The Appeal Court has found Devon Council jointly negligent in a pothole crash injury claim following a car accident on the C-25 which left one passenger brain damaged and a second tetraplegic.

The accident, which happened in November 2006, occurred when a Land Rover driver – identified as “TR” – overtook a slow moving car travelling on the rural road between Honiton and Smeatharpe. As he was doing so, “TR”´s offside wheels dropped into an 8cm pothole alongside the edge of the road. “TR” attempted to steer his vehicle out of the defect in the road but lost control of the Land Rover and swerved across the road and crashed into trees. A Later investigation found that the Land Rover had been travelling at 45mph – well within the speed limit for the road.

“TR”´s two passengers both sustained catastrophic injuries – one suffering permanent brain damage and multiple skeletal injuries, while the second passenger was rendered tetraplegic and suffered traumatic amputation of an arm. Each passenger received compensation for their pothole crash injuries from “TR”´s insurance company, but the “TR” subsequently made a pothole crash injury claim against Devon Council – claiming that he would not have had the accident were it not for the poor condition of the road.

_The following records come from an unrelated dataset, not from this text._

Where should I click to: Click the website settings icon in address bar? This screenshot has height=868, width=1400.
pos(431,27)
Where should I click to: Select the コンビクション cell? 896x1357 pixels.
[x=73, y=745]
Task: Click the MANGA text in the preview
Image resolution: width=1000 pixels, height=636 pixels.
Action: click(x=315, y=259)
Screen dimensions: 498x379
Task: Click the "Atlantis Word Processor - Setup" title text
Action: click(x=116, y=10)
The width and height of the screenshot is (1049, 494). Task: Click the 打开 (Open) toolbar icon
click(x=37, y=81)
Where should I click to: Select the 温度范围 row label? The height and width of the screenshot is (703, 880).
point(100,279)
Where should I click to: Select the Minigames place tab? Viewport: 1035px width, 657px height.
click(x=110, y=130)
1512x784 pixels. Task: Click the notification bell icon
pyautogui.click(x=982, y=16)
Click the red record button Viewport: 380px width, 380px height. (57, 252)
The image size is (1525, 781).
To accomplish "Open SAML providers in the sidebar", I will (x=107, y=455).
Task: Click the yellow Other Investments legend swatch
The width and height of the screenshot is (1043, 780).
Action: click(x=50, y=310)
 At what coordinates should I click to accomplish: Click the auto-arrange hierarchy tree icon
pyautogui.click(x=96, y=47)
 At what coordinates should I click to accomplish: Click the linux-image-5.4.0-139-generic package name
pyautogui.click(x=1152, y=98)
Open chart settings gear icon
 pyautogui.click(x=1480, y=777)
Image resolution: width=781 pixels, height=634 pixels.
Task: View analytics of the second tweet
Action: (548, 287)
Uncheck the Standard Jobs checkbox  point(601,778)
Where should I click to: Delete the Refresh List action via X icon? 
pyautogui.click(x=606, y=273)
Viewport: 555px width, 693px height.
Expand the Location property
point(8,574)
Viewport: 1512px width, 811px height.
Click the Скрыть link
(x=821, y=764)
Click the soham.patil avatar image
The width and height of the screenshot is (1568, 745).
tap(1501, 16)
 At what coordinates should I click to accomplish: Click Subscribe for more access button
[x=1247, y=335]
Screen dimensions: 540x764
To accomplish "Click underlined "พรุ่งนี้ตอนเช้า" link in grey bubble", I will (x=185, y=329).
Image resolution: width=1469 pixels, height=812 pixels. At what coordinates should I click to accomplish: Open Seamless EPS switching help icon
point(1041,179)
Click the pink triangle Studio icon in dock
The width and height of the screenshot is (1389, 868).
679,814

At the High Court in April 2012, Mrs Justice Slade found that Devon Council was 100 percent liable for the accident on the grounds that the safety inspection regime on the stretch of road had been inadequate and its state of repair was “well below a standard a reasonable driver could expect”.

The judge heard evidence that the road was only inspected twice a year contrary to the Code of Practice for Highway Maintenance Management (2005) to adequately inspect and maintain the winding and hilly road. The judge was also told that no risk assessment had been carried out prior to the six-monthly inspection program being adopted despite the council being aware that the road was used by agricultural vehicles and heavy goods lorries.

However, at the Appeal Court in London, Lord Justice Hughes – sitting with Lord Justice Lloyd and Sir Stanley Burnton – found that, although he could find no flaw in Mrs Justice Slade´s interpretation of the law, “TR” bore half the blame for the tragedy and 50 percent liability in the pothole crash injury claim. Lord Hughes said that the pothole in the road was “there to be seen” and there had been plenty of room to manoeuvre. He ruled that “TR”´s inadvertent error in not seeing and avoiding the 8cm pothole contributed to the accident.

He concluded: “Although the error may have been one which many might make, it amounted to a significant failure to keep a proper lookout and to manage the car correctly; it had terrible consequences. In my view, the only proper finding was that there was contributory negligence to the extent of 50 percent”.

Footnote: The two passengers have already settled their claims for pothole crash injury compensation. The passenger with the brain injury received a lump sum of £1.2 million, while the second victim was awarded a lump sum of compensation for pothole crash injuries amounting to £3 million plus annual payments of £275,000. The High Court case in April 2012 and Appeal Court case above were heard to determine liability in the pothole crash injury claim.